PERTEMUAN

19 3 3
                                    

"Ayah, bolehkah aku menikah dengan Xiumin?"

Suara wanita itu bagaikan sajak puisi terindah yang pernah didengar manusia. Suara pelan nan menawan itu berhasil membuat semua orang disana terdiam, tapi juga tersenyum. Mereka saling tatap satu sama lain, berharap ada seseorang yang membuka mulut dan menjawab pertanyaan tersebut.

"Ayah, Ibu. Bolehkan?"

Suara itu kembali terdengar. Sang Ayah mulai berdiri, kemudian menarik pria di sebelah sang wanita menuju halaman.

"Tidak," jawab pria paling dituakan disana.

"Sudah kubilang, jangan dekati anakku." Orang yang dipanggil Ayah itu berucap, "dia tidak cocok untuk bajingan sepertimu. Kamu orang rendahan tidak bisa disandingkan dengan keluarga ini."

"Aku berjanji akan menjaga Amanda dengan baik, Ayah."

"Jangan panggil aku Ayah! Itu menjijikkan jika terucap dari mulutmu!" teriaknya keras.

"Dia tidak boleh menikah denganmu!"

Pria berusia 50an tahun itu mendorong pria bernama Xiumin itu kencang, kemudian menodongkan sebuah pistol ke arahnya. Sekali Xiumin berucap, peluru di dalam senjata itu akan keluar dan menembus tubuh Xiumin kapan saja.

Suara gaduh 2 pria di luar membuat hampir seluruh keluarga di dalam keluar. Ibu mulai berteriak ketakutan kala Sang Ayah memegang benda berbahaya tersebut. Belum sempat Sang Ibu mencegah, suara tembakan terdengar kencang.

Namun, bukan Xiumin yang tertembak, tapi si pemilik suara indah nan menenangkan itu.

"Tidak, Amanda!"

Suara tangis Xiumin meraung di tengah malam nan dingin, membuat semua orang merinding mendengar suaranya. Dia memeluk Amanda yang sudah terbujur kaku dengan darah yang keluar dari kepalanya. Rasa menyesal serta amarah membuat tangisan Xiumin semakin kencang.

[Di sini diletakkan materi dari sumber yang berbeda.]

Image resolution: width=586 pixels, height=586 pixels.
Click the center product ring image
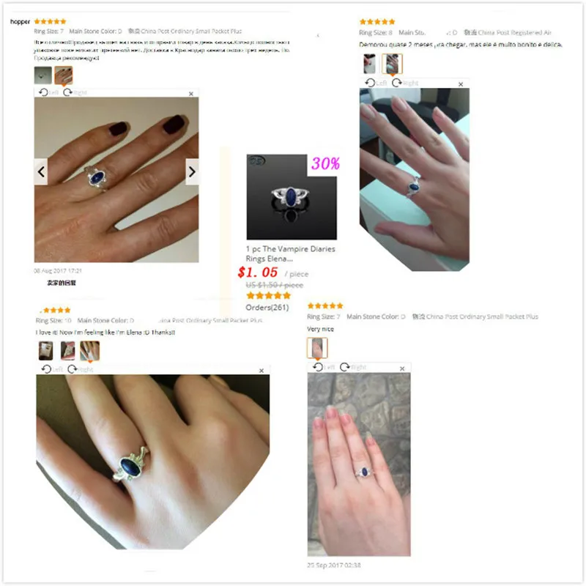coord(292,197)
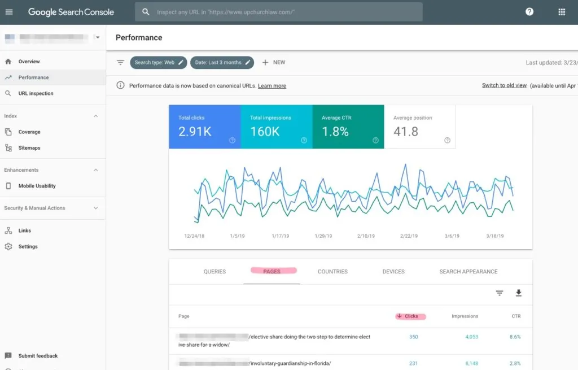
Task: Toggle the Total impressions metric card
Action: pos(277,127)
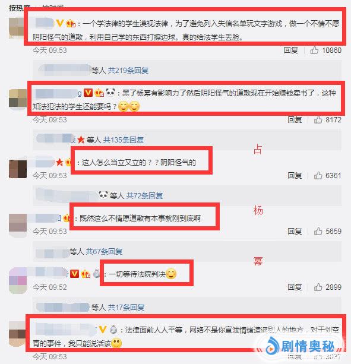Reply to the comment with 10860 likes
Viewport: 351px width, 364px height.
point(290,50)
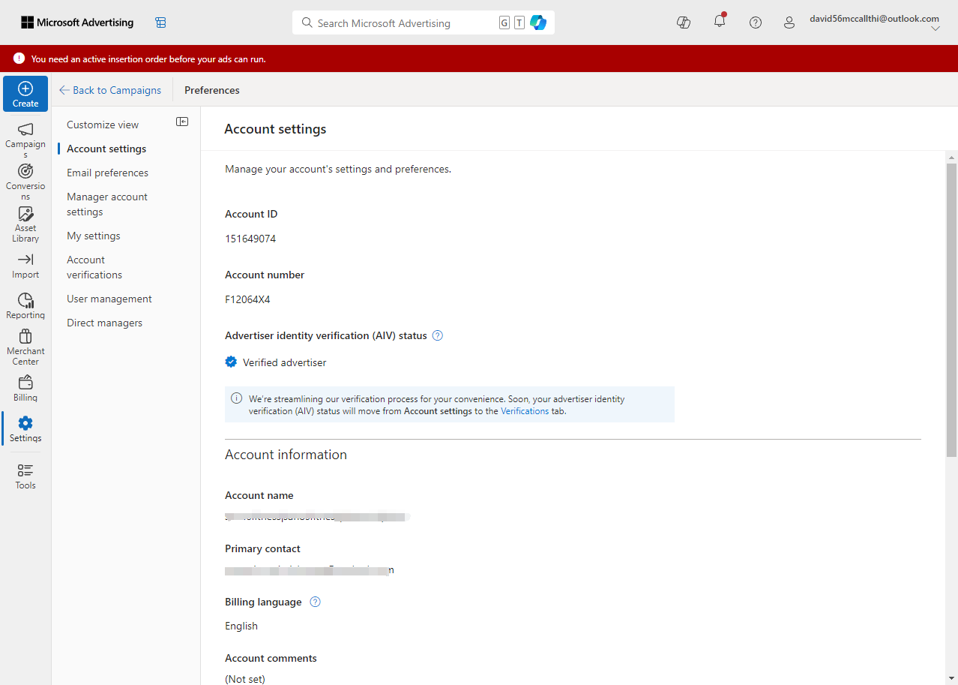Select User management menu item
Image resolution: width=958 pixels, height=685 pixels.
tap(109, 299)
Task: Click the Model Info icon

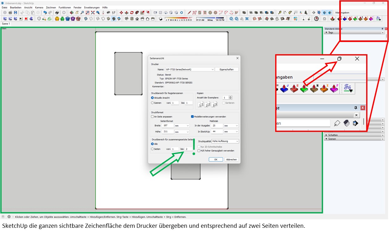Action: (x=64, y=13)
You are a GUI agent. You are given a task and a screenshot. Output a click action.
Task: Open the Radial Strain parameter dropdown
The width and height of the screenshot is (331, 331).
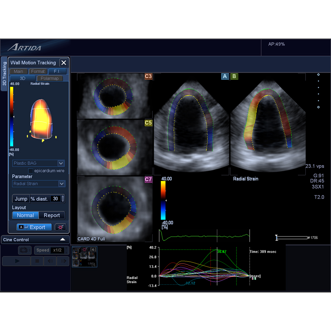[39, 184]
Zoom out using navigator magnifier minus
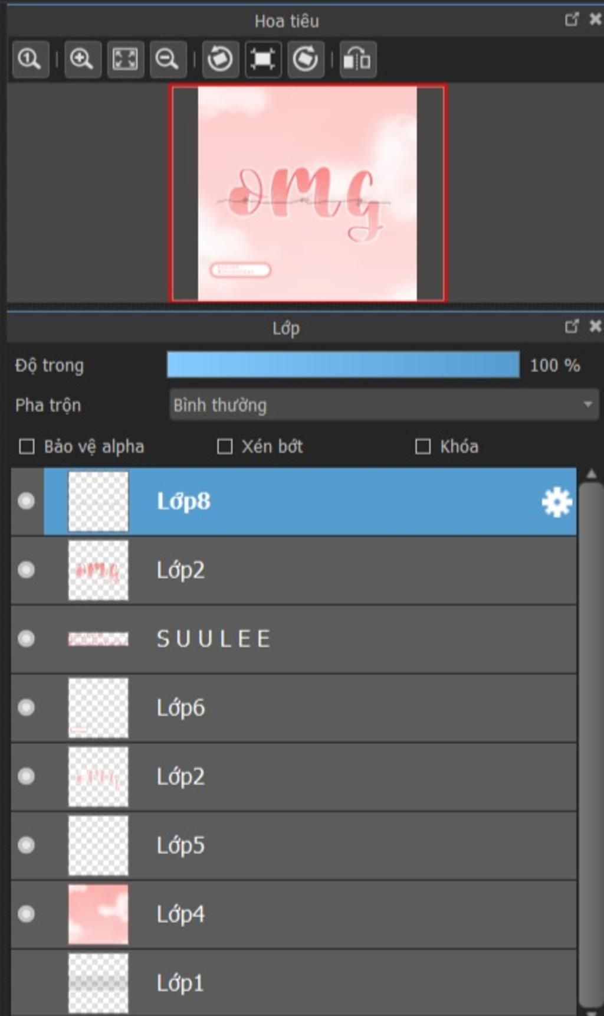 pyautogui.click(x=168, y=59)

"Kenapa kamu bodoh sekali, Amanda?" gumam Xiumin sambil membelai rambut semir cokelat Amanda.

Wajah Ayah memucat, dia tak melihat bahwa Amanda memeluk Xiumin tepat saat dia menarik pelatuk pistolnya. Kini, hanya rasa menyesal mendalam yang beliau miliki saat melihat sang anak mati di tangannya sendiri.

"Ayah, aku akan membalas ini semua. Kalian akan terus dihantui oleh kesalahan yang Anda buat," ucap Xiumin dengan tatapan tajam.

"Hah?! Bisa apa kamu? Gara-gara kamu anakku mati!" teriak Ayah kencang.

"Itu juga salahmu! Jika kamu menyetujui hubungan kami, Amanda tidak begini! Pergi dariku!"

Kedua orang tua Amanda segera pergi dari sana, tanpa membawa barang ataupun meminta maaf ke Xiumin.

Xiumin, orang itu sangat emosi saat ini. Dia sudah memiliki siapa-siapa lagi. Orang tua, keluarga, dan kini kekasih hatinya, Amanda.

"Aku akan hidup abadi, sampai menemukan kalian dan Amanda."

***

Berhari-hari, berbulan-bulan, bahkan bertahun-tahun Xiumin menunggu kehadiran Amanda. Dia sudah mengelilingi dunia, mencari orang ataupun makhluk hidup seperti Amanda, tapi hasilnya nihil. Tak hanya Amanda, Xiumin juga mencari kedua orang tua Amanda yang sudah membuatnya hidup lama begini, tapi hasilnya juga nol besar.

Suatu hari, Xiumin terdiam di sebuah dermaga, melihat betapa riuhnya ombak untuk sampai di tepian. Apakah dia harus membunuh dirinya? Tapi, berkali-kali Xiumin mencoba itu, dia akan tetap hidup. Tuhan seakan ogah mengambil nyawanya karena sumpah yang dia ucapkan.

"Bodoh," umpat Xiumin pada dirinya sendiri.

Setelah merenungi nasib dan mengumpati dirinya sendiri, Xiumin membersihkan diri kemudian pergi dari sana. Namun, langkah Xiumin terhenti ketika melihat seorang pria dengan kacamata serta payung berwarna kuning tengah menatapnya. Mata hazel itu mengingatkan Xiumin pada seseorang. Rambut cokelat yang kini menjadi pendek membuat mata Xiumin membelalak.